A recent study has identified four distinct subtypes of autism, highlighting the diversity within Autism Spectrum Disorder (ASD). The research, published in Nature Genetics, examined more than 5,000 autistic children and analyzed 230 traits, including repetitive behaviors, developmental milestones, and social interactions. The data was collected through questionnaires completed by parents as part of the SPARK cohort study.
Dr. Paige Kalika, a pediatric neurologist at the University of Miami Health System who works with children diagnosed with autism, commented on the findings. “This is why it’s called Autism Spectrum Disorder,” Dr. Kalika said. “We’ve known for some time that an autism diagnosis can represent multiple conditions bundled together with a lot of different symptoms. There can be a vast difference from one end of the spectrum to another.”
She described the new study as “the first of its kind to distinguish the complex disorder and confirm what so many of us understand about diagnosing and treating these children.” Dr. Kalika also noted that further research could identify additional subtypes, which may help develop targeted interventions such as behavioral therapies or medications.
The four subgroups identified in the study each have unique clinical and genetic profiles:
1. Social and Behavioral Challenges: This group comprises 37% of participants and is characterized by higher rates of anxiety, depression, ADHD, mild core autism traits like repetitive behaviors and social communication difficulties, but generally no significant developmental delays.

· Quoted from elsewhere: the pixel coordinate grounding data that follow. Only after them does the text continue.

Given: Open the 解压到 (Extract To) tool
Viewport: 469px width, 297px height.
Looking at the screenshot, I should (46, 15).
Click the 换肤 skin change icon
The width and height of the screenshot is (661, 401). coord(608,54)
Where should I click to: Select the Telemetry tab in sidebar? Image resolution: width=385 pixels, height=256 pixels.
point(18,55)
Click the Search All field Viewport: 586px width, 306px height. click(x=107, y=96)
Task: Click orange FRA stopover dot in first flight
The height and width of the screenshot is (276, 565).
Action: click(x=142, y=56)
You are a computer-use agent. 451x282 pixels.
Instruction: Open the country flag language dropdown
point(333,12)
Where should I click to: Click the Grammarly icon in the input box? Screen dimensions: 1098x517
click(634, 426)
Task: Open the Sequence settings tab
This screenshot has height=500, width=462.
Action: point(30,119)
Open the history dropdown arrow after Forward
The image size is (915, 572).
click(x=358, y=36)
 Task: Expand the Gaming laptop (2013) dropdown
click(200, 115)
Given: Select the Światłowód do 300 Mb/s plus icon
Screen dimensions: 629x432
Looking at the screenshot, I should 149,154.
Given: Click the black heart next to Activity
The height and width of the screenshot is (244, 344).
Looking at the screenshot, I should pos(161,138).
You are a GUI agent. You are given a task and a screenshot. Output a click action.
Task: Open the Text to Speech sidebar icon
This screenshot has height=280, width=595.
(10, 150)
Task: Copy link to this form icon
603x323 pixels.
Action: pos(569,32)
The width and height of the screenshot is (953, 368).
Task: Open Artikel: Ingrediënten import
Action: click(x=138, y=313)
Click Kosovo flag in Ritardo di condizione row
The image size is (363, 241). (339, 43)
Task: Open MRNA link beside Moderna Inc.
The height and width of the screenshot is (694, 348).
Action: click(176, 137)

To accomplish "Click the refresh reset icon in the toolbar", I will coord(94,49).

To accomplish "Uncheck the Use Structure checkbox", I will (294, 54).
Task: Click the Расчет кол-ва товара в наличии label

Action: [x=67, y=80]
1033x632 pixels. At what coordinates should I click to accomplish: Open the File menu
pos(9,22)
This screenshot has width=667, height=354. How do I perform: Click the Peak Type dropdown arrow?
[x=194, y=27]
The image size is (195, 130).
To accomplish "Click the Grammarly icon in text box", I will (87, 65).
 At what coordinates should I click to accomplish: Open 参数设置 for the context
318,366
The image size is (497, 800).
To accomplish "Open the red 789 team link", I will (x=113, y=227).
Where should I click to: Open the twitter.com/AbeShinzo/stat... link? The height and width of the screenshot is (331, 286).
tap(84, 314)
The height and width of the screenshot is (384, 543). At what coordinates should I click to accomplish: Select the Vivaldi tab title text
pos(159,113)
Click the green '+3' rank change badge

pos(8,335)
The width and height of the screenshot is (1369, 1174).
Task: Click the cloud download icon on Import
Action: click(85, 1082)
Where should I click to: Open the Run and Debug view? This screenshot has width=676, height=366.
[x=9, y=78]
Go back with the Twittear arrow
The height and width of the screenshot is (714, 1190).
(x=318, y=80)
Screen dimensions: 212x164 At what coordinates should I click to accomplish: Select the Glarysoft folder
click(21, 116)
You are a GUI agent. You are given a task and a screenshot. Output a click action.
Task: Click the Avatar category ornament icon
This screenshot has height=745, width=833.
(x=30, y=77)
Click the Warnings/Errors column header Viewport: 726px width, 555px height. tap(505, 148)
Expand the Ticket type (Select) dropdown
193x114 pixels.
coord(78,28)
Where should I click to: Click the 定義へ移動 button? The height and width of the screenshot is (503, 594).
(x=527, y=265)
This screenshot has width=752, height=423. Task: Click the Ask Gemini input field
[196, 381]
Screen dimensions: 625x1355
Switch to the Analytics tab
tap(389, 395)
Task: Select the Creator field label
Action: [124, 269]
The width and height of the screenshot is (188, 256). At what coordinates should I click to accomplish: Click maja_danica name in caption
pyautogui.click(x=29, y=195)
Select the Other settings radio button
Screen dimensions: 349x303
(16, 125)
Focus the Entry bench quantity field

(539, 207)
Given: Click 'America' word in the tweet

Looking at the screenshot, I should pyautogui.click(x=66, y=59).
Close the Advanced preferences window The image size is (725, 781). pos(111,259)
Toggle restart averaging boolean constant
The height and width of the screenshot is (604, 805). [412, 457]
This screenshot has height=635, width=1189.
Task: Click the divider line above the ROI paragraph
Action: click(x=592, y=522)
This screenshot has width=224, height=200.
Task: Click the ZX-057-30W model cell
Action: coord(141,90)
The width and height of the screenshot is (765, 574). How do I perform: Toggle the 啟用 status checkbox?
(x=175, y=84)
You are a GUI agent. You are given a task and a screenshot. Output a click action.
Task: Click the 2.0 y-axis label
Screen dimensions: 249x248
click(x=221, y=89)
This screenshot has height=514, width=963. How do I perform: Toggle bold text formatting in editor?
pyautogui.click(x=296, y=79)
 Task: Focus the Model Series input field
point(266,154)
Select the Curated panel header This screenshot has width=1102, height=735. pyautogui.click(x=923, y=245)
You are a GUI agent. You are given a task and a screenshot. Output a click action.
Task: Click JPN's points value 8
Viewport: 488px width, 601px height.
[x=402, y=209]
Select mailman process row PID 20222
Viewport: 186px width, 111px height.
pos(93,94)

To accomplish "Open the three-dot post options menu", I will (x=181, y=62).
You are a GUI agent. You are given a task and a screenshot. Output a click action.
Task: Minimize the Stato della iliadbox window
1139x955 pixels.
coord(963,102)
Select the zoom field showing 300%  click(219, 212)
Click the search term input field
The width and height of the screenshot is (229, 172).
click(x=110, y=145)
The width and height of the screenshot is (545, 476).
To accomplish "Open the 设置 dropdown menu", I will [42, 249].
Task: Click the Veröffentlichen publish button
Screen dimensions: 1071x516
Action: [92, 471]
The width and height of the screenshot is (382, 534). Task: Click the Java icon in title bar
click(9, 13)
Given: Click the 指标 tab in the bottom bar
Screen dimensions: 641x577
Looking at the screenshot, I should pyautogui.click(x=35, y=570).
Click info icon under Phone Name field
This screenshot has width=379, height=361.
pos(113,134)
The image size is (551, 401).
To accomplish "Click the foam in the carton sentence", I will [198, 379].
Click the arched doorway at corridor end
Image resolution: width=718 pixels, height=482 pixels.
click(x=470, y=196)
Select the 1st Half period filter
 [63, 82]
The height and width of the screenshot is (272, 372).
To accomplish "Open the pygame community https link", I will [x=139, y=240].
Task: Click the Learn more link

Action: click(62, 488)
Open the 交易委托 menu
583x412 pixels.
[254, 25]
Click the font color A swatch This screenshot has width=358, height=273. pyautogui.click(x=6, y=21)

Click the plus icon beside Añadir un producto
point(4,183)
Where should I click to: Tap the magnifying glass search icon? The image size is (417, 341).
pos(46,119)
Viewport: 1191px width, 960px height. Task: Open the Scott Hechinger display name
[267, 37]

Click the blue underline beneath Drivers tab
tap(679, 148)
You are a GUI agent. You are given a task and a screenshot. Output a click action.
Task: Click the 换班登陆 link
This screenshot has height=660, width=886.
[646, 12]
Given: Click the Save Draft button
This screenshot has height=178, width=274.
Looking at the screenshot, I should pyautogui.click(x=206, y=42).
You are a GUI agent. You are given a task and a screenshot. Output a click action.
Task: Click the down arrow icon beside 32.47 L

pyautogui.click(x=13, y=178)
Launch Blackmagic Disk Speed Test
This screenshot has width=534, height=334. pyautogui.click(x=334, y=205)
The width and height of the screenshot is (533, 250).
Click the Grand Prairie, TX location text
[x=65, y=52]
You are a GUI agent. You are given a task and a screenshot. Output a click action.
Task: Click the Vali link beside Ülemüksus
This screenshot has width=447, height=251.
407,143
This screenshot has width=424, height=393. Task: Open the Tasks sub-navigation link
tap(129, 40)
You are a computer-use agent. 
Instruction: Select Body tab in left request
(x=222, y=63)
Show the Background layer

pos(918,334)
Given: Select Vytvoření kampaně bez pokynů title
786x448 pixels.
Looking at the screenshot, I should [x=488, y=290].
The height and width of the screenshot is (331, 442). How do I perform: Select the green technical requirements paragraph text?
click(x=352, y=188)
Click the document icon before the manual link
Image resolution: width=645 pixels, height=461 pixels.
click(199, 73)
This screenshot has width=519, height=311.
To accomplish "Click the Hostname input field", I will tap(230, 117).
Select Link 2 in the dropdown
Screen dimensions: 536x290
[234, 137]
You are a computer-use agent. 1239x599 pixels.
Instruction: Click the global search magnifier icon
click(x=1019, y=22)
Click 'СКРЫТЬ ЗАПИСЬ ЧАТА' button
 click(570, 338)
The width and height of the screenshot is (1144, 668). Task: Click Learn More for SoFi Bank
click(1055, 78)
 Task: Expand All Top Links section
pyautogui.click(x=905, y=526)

2. Moderate Challenges: Making up 34% of participants, this subgroup does not commonly have co-occurring psychiatric conditions or major developmental delays but shows core autism behaviors such as sensory sensitivities and challenges with conversation.
3. Mixed ASD with Developmental Delay
4. Broadly Affected
“These subtypes are just the beginning, a starting point. I expect that further research will identify more subtypes,” Dr. Kalika said.
According to a 2025 report from the Centers for Disease Control and Prevention (CDC), about one in 31 children in the United States are diagnosed with ASD by age eight—an increase from previous years (https://www.cdc.gov/autism/data-research/index.html0). The prevalence is higher among boys than girls and has recently increased among minority groups; Asian children have a prevalence rate of 3.82%, Black children at 3.66%, and Hispanic children at 3.30%.
Experts attribute rising diagnosis rates to greater awareness and improved access to diagnostic services. Dr. Kalika suggested that identifying subtypes could enhance diagnoses among adults since many people are not diagnosed until later in life.
“I see so many people who are not diagnosed until they’re adults, when their own children are diagnosed,” she said.
Research indicates that genetics play a significant role in ASD cases; approximately 20 percent of de novo cases can be linked directly to genetic factors (https://www.medrxiv.org/content/medrxiv/early/2024/08/16/2024.08.15.24312078.full.pdf). Other studies estimate that overall genetic contributions range from 40% to over 80%.
The identification of these subtypes may support more personalized treatments tailored to each group’s needs while also helping families plan for appropriate accommodations at home and school.
Dr. Kalika expressed optimism about future advances: “The idea is to target treatment to what people need, and this goes a long way in helping us achieve that.”